The bottom line is that people don't necessarily believe in the conspiracies they're peddling – they just want to use them to make a point or promote a way of thinking.
"It's a way of expressing a dislike for something – like a politician or a group of people," says Klein.
"Pizzagate is a really interesting case, where it starts off as a form of trolling by people who didn't like Hillary Clinton, but then others were willing to pick it up seriously and take it further."
So why does this matter?
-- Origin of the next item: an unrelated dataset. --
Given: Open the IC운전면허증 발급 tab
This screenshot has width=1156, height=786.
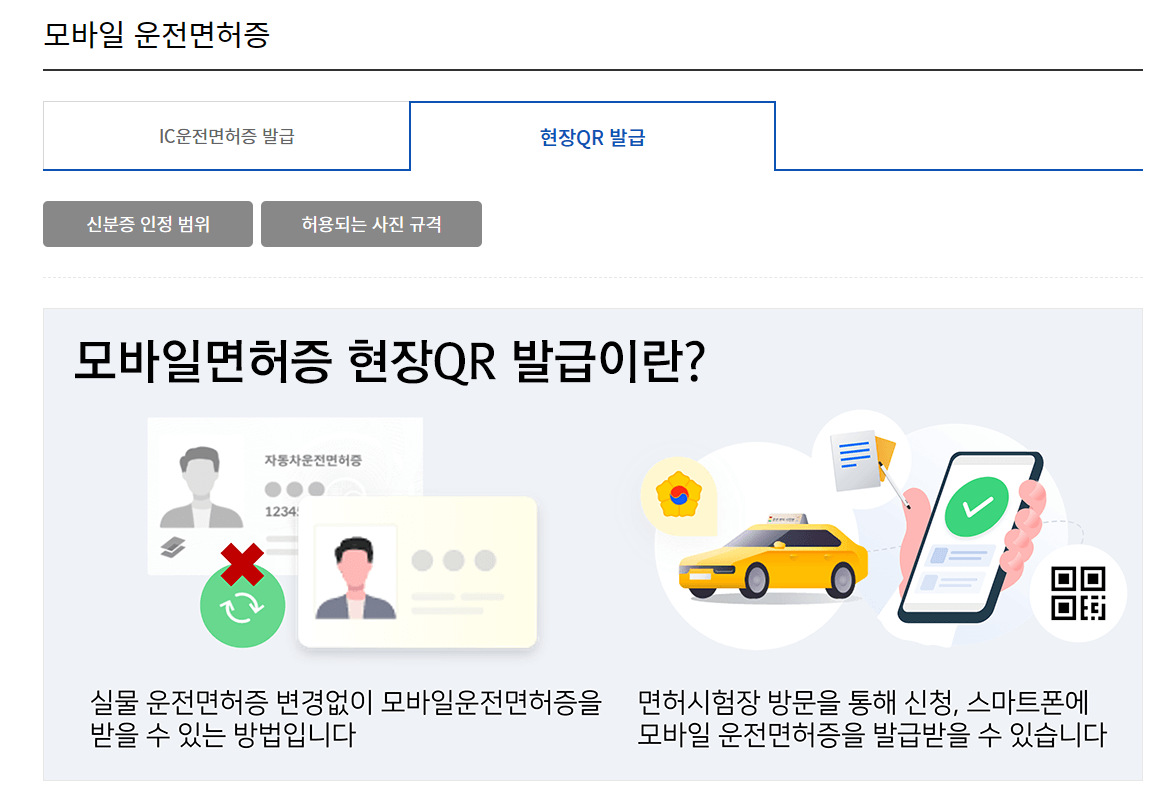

Plenty of research points to the danger of conspiracy theories, and that danger seems to be increasing – that could be in relation to the injuries of a single person or the health of millions of people, in the case of the antivaxxer movement.
If experts can better understand how conspiracy theories spread and why people get attached to them, we might be able to do a better job of debunking these ideas in favour of some scientific fact.
The researchers behind the exhaustive Reddit study conclude by saying we shouldn't be looking for overarching belief systems that link conspiracy theorists – instead we should be looking at the messages they pass on.
"It is conspiracy narratives that are all-encompassing," write the researchers in their study.
"Pulling in a diverse group of people who may have little in common with one another, each of whom can find what they need in a fragment of the larger tale."